Source: UC Berkeley report
The simple equation above clearly demonstrates the benefit of the cloud costs and agility in comparison to the traditional data center. Basically, if the data center is 100% utilized the two sides of the equation are equal.

“The key observation is that Cloud Computing’s elasticity ability, to add or remove resources in minutes (using automated scaling) rather than days or weeks (the case for the traditional IT organizations) allows matching resources to the demand.”
“Amazing is the fact that 11.8 million servers in the USA in 2007 where most of those machines runs at 15% capacity or less (reported by Computer Worlds magazine) . Real world estimates of server utilization in the traditional DC range from 5% to 20%. “
To learn more check out the UC Berkeley report (by EECS Department)

The cloud providers strive to keep their cloud’s servers fully utilized and running all the time. Hamilton notes that turning off a server is not as economically efficient as using the server fully at all times,

“it works out better financially if the servers running at all times, and are fully utilized by Amazon AWS paying customers”, he says.

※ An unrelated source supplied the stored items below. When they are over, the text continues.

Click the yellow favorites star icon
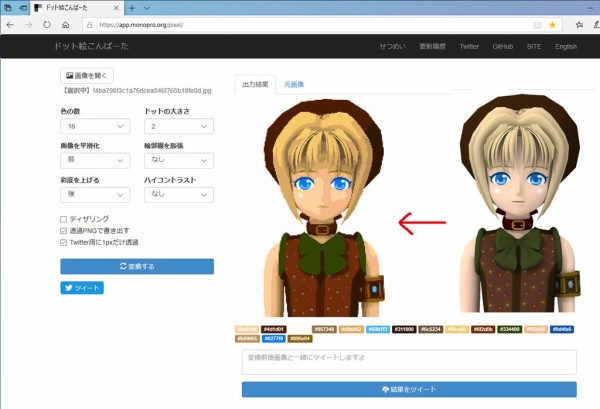 [x=552, y=24]
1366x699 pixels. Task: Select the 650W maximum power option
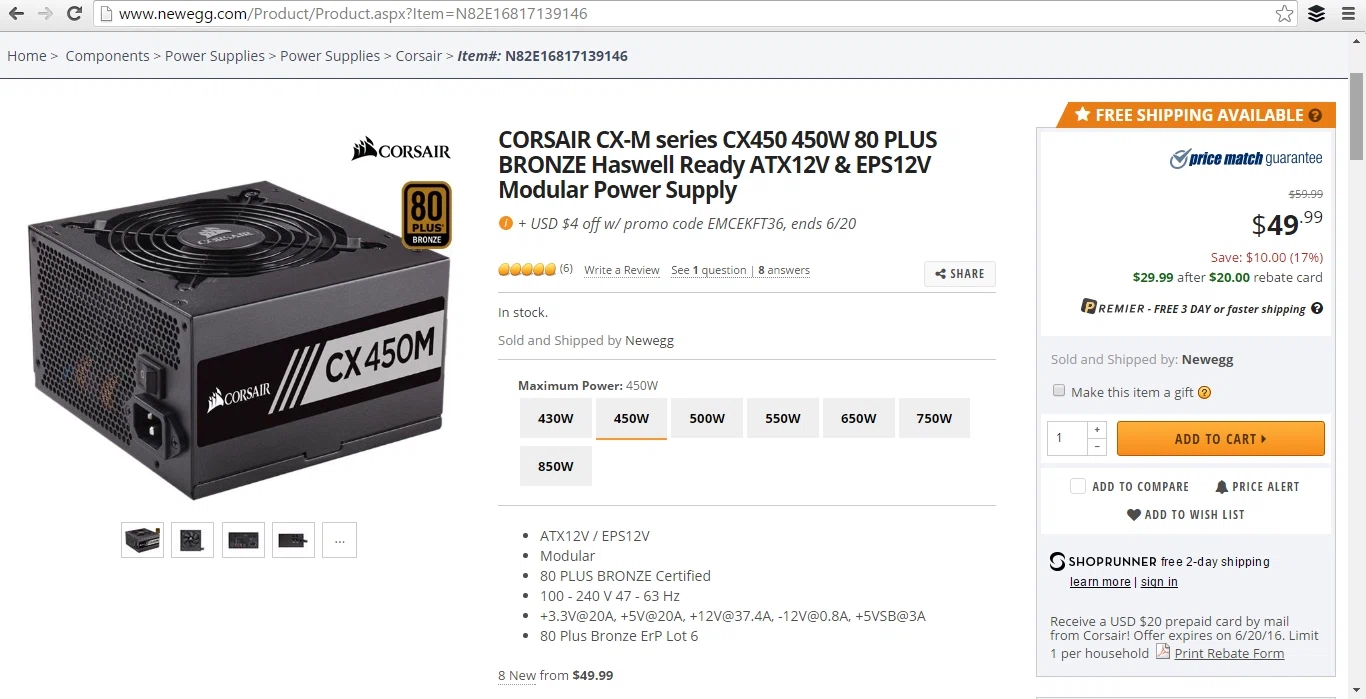tap(858, 418)
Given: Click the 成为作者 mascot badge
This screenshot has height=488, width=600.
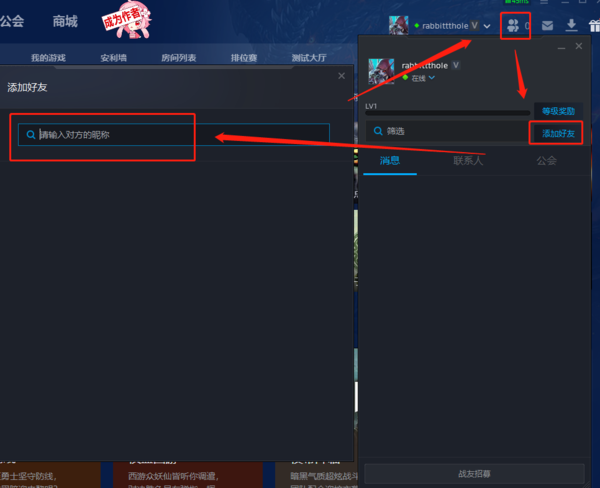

The cloud elasticity feature enables cloud consumers to purchase on-demand resources, this basic truth led Amazon to present its spot instances: Customers can bid on unused Amazon EC2 capacity and run those instances for as long as their bid exceeds the current Spot Price. The Spot Price changes periodically based on supply and demand, and customers whose bids exceeds it gain access to the available Spot Instances. Presenting this option, Amazon actually encourages the consumption of unused resources thereby decreasing the amount of their unused resources capacity. Providing the option to reserve an AWS EC2 instance for the whole year, has the same impact on Amazon AWS cloud utilization.
The following example presented in UC Berkeley report, demonstrates the severe business impact of an unstable hosting environment – which the cloud solves:

Suppose but 10% of users who receive poor service due to under provisioning are “permanently lost” opportunities, i.e. users who would have remained regular visitors with a better experience. The site is initially provisioned to handle an expected peak of 400,000 users (1000 users per server # 400 servers), but unexpected positive press drives 500,000 users in the first hour. Of the 100,000 who are turned away or receive bad service, by our assumption 10,000 of them are permanently lost, leaving an active user base of 390,000. The next hour sees 250,000 new unique users. The first 10,000 do fine, but the site is still over capacity by 240,000 users. This results in 24,000 additional defections, leaving 376,000 permanent users. If this pattern continues, after lg 500000 or 19 hours, the number of new users will approach zero and the site will be at capacity in steady state. Clearly, the service operator has collected less than 400,000 users’ worth of steady revenue during those 19 hours, however, again illustrating the under-utilization argument —to say nothing of the bad reputation from the disgruntled users.
When Animoto made its service available via Facebook, it experienced a demand surge that resulted in growing from 50 servers to 3500 servers in three days. Even if the average utilization of each server was low, no one could have foreseen that resource needs would suddenly double every 12 hours for 3 days.

Together with its huge benefits, the cloud brings the need for additional costs and new IT skills for its consumers including the need for “do it yourself” investment to make sure that the cloud building blocks are used and composed correctly to fit the service’s exact needs and to support operation aspects such as availability and security.